Calling the wrapper with a view created for db file sequential read events (again, creating the views could be automated) and the column we’re interested in yields

set serveroutput on
create view v_db_file_sequential_read as select * from wait where event='db file sequential read';
exec wrap_stats_summary('myuser','v_db_file_sequential_read','elapsed');

Statistics summary for myuser.v_db_file_sequential_read.elapsed:
Count:		    156
Min:		    408
Max:		    169189
Range:		    168781
Mean:		    20964
Mode Count:	    1
Mode:		    1370
Variance:	    921834830
Stddev: 	    30362
5th percentile:     546.5
25th percentile:    1181.25
Median: 	    9395
75th percentile:    23279.25
95th percentile:    84211.75
Extreme Count:	    4
Top 5:		    169189,163650,125610,124584,99328
Bottom 5:	    408,413,438,466,506

Should we, from looking at the plot, be tempted to think we might have an exponential distribution here, why not do a quick check using dbms_stat_funcs.exponential_dist_fit? Unfortunately, the package documentation does not say whether it is acceptable to pass a lambda value calculated from the sample mean – AFAIK, in principle, different significance thresholds should apply depending on whether lambda was given apriori or derived from the sample mean. (Actually, as there is no parameter to specify how the lambda passed in came about, we have no choice anyway.)

set serveroutput on
declare
  lambda number := 1/20964;
  mu     number := 0;
  sig    number;
begin
 dbms_stat_funcs.exponential_dist_fit('C##FROG', 'v_db_file_sequential_read', 'elapsed', 'KOLMOGOROV_SMIRNOV', lambda, mu, sig);
 dbms_output.put_line('Lambda  : ' || lambda);
 dbms_output.put_line('Sig     : ' || to_char(sig,'9.999'));
end;
/
D value : .2309900895441184871772937767930610144644
Lambda	: .00004770082045411181072314443808433505056287
Sig	:   .000

So, evidently we do not have an exponential distribution here (sorry for the spoiler – but the point here is to show what’s possible with the external table setup, not to draw conclusions from a minimal data set ;-)).
So let’s go on with the main topic of this post – resource profiling.

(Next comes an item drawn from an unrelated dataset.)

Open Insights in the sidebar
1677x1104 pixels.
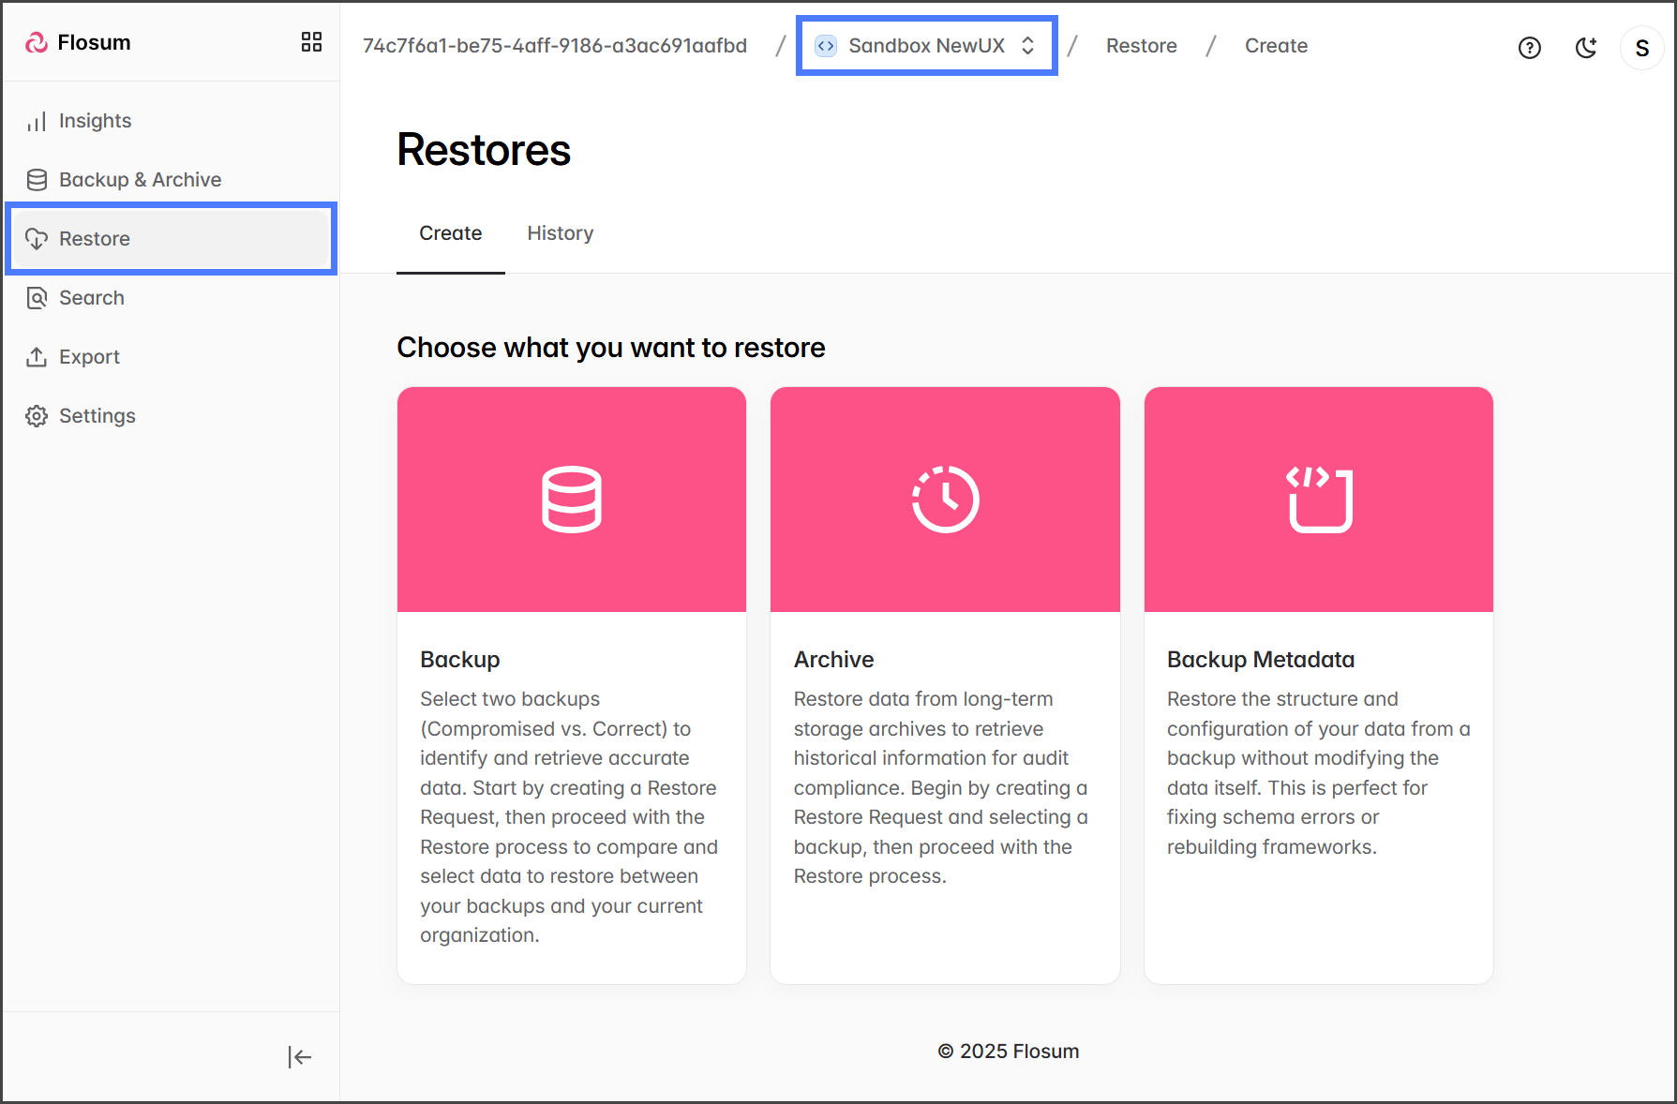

Overall session profile – drilldowns

With the data extracted from the trace file, it is easy to pick a wait event and drill down into its parameters. E.g., for db file sequential read, we can find the files and blocks with the most reads, or else – as the object information itself is included in the trace file – go for the objects directly:

select cast(owner as varchar2(30)) owner, cast(object_name as varchar2(30)) name, sum(elapsed) elapsed from wait w join dba_objects o on (w.obj=o.object_id) where event='db file sequential read' group by owner, object_name order by 3 desc fetch next 5 rows only;

OWNER			       NAME				 ELAPSED
------------------------------ ------------------------------ ----------
SYS			       CDEF$				  323772
SYS			       HIST_HEAD$			  322557
SYS			       I_HH_OBJ#_INTCOL#		  235055
SYS			       TAB$				  206864
SYS			       I_DEFERRED_STG1			  193338

(Don’t wonder about these being internal objects only – in the example trace session I was querying dba_objects directly instead of a table “created as select”.)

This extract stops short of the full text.